Sunday, January 6, 2013


It was weird.

Upon arriving in Tulum, Mexico, I kept hearing about this ceremonial sauna called Temazcal- and of course my interest piqued, I had to try it.
I bike down one night at 7pm to these little bungalows on the beach, where I see a few people gathered around a lively fire in a large chimenea. I joined them and got the low-down on what exactly a Temazcal was as we waited the arrival of a few more participants and the Shaman, who was to perform the ritual. The purpose of the Temazcal is to cleanse the body, reunite the male and the female energies, and honor the four elements: earth, air, fire, water.
We begin by cleansing out negative energy. This is done by burning copius amount of copal and bathing in its' smoke, as well as by running a stick over our bodies, then launching it into the fire. Then we take a pinch of cacao and tobacco, put our intention into it, and toss it into the fire along with the stick.
We are ready for the Hot Box.

It looks like a stone igloo, and it cannot be exaggerated how uncomfortable it is inside. You can't sit up straight, sand sticks to all parts of your flesh, and the sharp edges of the palm leaves which lay atop the sand dig into your skin as you wiggle to find a sitting position you can maintain for more than 30 seconds .
Stripping down to my swimsuit, I crawl on my hands and knees into the igloo, bowing my head with the word "otuma" (or something of the sort- the truth is I don't remember). Once inside, the fun begins. The Fire Man, Luca, brings us glowing hot stones from the fire and the 13 of us inside the dark dome, welcome the stones in saying "bienvenida abuelita!" in unison. The space is completely pitch black inside. Herbs are placed on the stones as they are set in a hole in the center of our circle. They shrivel and smoke as rich, heavenly smells are released. The Shaman begins splashing water over the stones and chanting in a loud, almost shrill voice sounds that seems nonsensical and frightens me as the water slaps my face unexpectedly in the darkness.
Three times we welcome the little grandmother stones inside our steamy igloo. The singing and chanting continues, we pause to drink tea, and share with each other our desires for the world. We speak of love, compassion, brilliant light, joyous existence, and living in truth.
Hours have passed. I start to become irritated. I can feel the people around me squirm and sigh, telling me they share the same sentiment. Will this man ever stop singing? I find myself with my back on the sand, face in a numb stare pressed against the stones. Like a fish, wide-eyed, mouth agape, I methodically suck small amounts of hot air into my lungs.

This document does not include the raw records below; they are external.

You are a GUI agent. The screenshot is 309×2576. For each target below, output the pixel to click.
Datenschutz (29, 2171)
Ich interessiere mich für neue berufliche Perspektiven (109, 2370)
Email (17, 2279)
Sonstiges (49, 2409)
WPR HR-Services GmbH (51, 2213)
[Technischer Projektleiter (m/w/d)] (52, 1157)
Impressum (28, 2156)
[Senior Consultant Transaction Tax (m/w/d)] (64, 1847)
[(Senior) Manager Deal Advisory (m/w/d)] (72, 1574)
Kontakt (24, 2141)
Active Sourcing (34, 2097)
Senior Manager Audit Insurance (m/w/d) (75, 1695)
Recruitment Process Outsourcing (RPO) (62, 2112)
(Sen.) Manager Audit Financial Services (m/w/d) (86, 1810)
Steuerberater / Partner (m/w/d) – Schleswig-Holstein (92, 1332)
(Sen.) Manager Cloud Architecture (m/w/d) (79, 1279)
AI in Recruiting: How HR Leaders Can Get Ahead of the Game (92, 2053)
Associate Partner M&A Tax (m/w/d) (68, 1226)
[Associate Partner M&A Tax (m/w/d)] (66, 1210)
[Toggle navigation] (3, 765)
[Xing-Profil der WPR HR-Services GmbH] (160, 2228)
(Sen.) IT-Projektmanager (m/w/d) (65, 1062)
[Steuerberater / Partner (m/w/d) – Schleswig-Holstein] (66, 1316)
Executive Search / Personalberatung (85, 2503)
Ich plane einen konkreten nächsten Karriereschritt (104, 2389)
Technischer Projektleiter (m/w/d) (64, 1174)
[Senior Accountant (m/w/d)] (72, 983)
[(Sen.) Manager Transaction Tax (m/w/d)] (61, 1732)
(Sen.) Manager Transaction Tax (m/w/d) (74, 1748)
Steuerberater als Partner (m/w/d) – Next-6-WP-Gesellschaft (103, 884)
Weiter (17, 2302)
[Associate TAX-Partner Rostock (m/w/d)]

Doesn't he realize we are all on the brink of asphyxia?
Just when I know I won't last any longer, the singing ceases with sweet relief. We can at last exit, crawling out on hands and knees just as we entered -yet lighter, emptier. Born anew, as baby turtles (the Shaman's words, not mine) we hold hands and stumble on shaky legs towards the ocean.
The truly miraculous thing about this whole experience is that the moon, which was hidden behind a thick layer of clouds when I arrived, has now emerged in a stunning display of light that coats the incoming tide in a silvery glow. With arms outstretched, I step into the ocean and allow the waves to wash me clean with a powerful force that simultaneously knocks me back and lifts me up. I gaze up at the brilliant moon and glimpse a shooting star. The wind rushes over my entire being and sends chills through my core.

The experience was most certainly singular, and I do believe I could not have been more thoroughly reset for the new year.